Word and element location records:
= = = =

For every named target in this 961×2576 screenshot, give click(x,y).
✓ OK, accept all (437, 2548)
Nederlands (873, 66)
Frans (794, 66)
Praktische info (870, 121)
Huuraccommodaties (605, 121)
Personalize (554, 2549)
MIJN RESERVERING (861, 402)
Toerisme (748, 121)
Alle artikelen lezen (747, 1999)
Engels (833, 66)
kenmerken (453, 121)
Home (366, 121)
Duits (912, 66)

= = = =

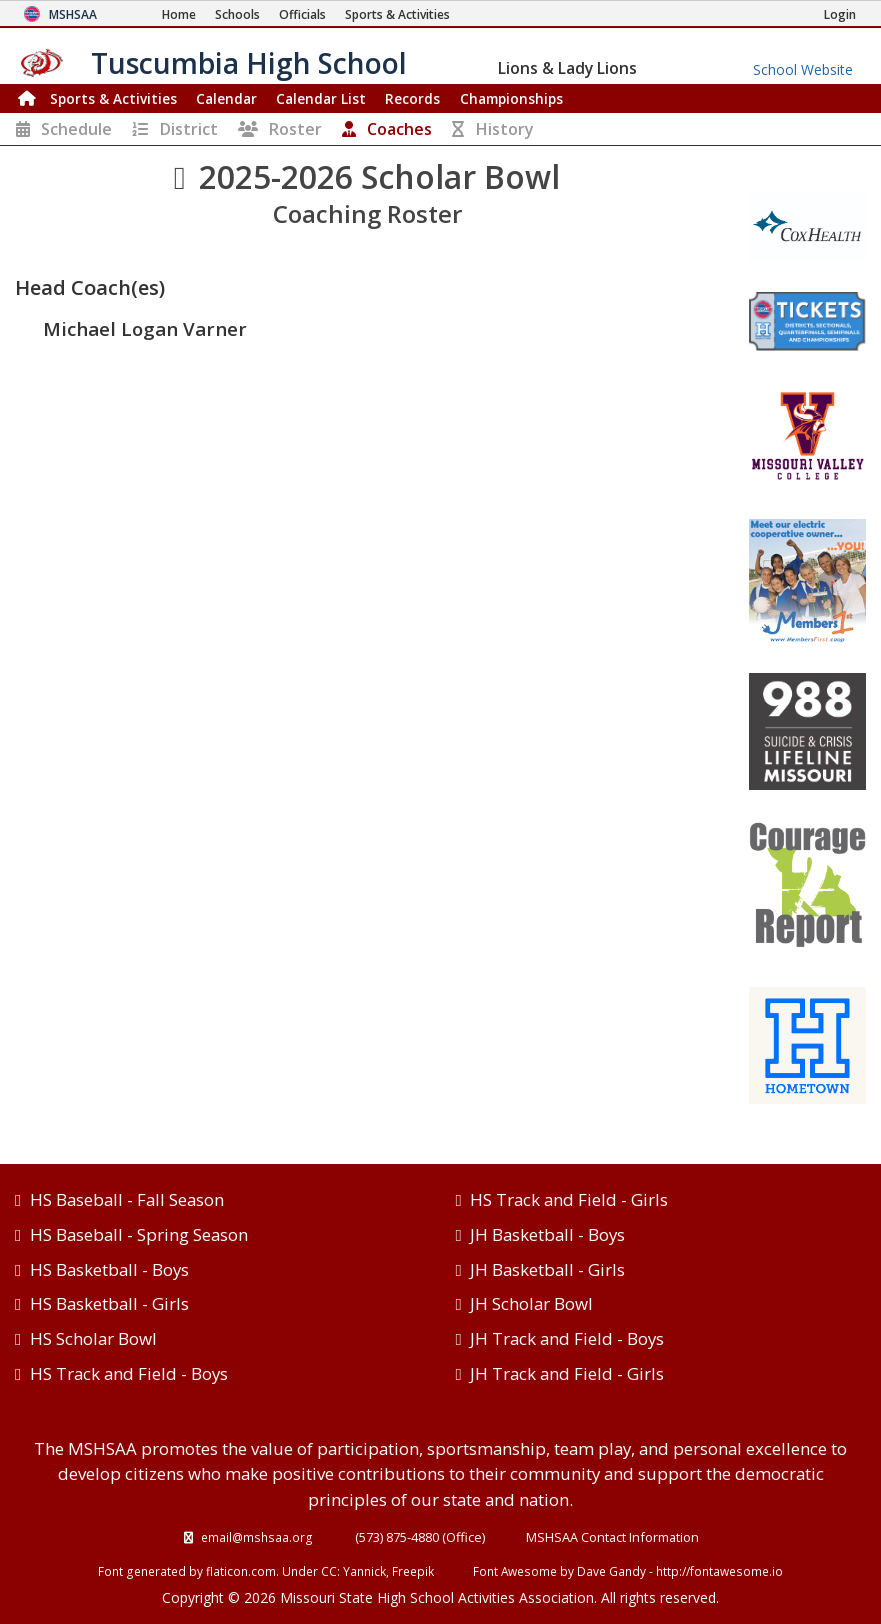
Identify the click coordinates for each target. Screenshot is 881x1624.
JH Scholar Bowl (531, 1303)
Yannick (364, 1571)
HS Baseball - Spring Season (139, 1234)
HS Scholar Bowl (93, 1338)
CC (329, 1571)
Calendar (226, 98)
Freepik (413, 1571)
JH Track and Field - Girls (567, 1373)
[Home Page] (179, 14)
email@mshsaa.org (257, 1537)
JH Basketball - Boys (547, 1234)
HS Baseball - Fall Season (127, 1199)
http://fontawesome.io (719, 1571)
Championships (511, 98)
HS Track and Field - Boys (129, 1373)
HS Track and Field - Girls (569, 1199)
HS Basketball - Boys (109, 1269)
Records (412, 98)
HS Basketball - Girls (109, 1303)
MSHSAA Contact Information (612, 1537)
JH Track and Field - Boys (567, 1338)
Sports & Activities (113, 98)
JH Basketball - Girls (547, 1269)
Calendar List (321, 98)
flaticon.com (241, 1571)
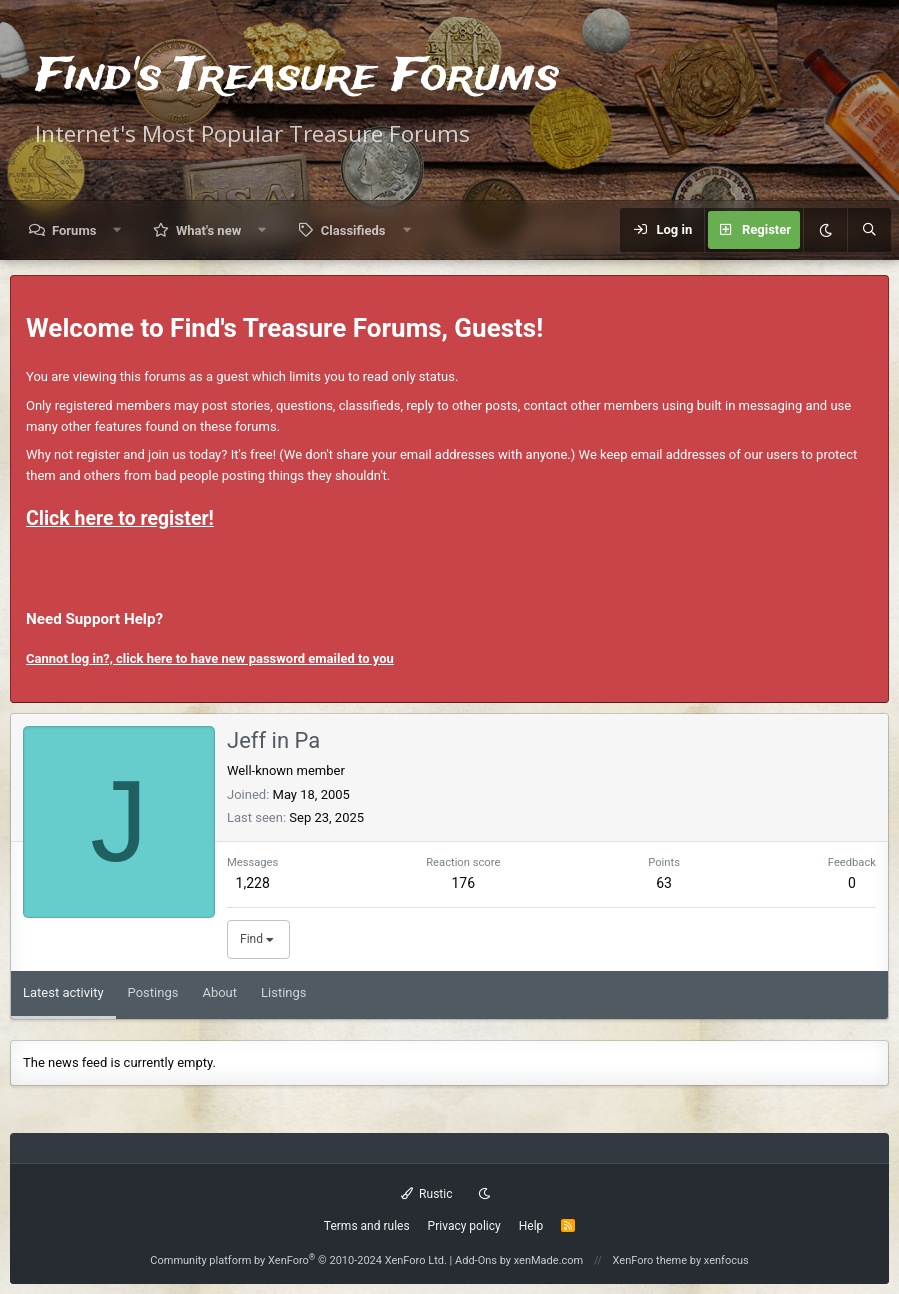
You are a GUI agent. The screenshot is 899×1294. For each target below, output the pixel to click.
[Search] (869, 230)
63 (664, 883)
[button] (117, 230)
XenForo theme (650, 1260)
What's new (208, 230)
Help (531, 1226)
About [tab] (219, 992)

= = = =

Requirements
Rename "Personalize" to "Customize" in the part of the records that opens with the line containing "For every named" and closes with the line containing "Home (366, 121)". Give only those lines again, with everything else unchanged.

Written answer
For every named target in this 961×2576 screenshot, give click(x,y).
✓ OK, accept all (437, 2548)
Nederlands (873, 66)
Frans (794, 66)
Praktische info (870, 121)
Huuraccommodaties (605, 121)
Customize (554, 2549)
MIJN RESERVERING (861, 402)
Toerisme (748, 121)
Alle artikelen lezen (747, 1999)
Engels (833, 66)
kenmerken (453, 121)
Home (366, 121)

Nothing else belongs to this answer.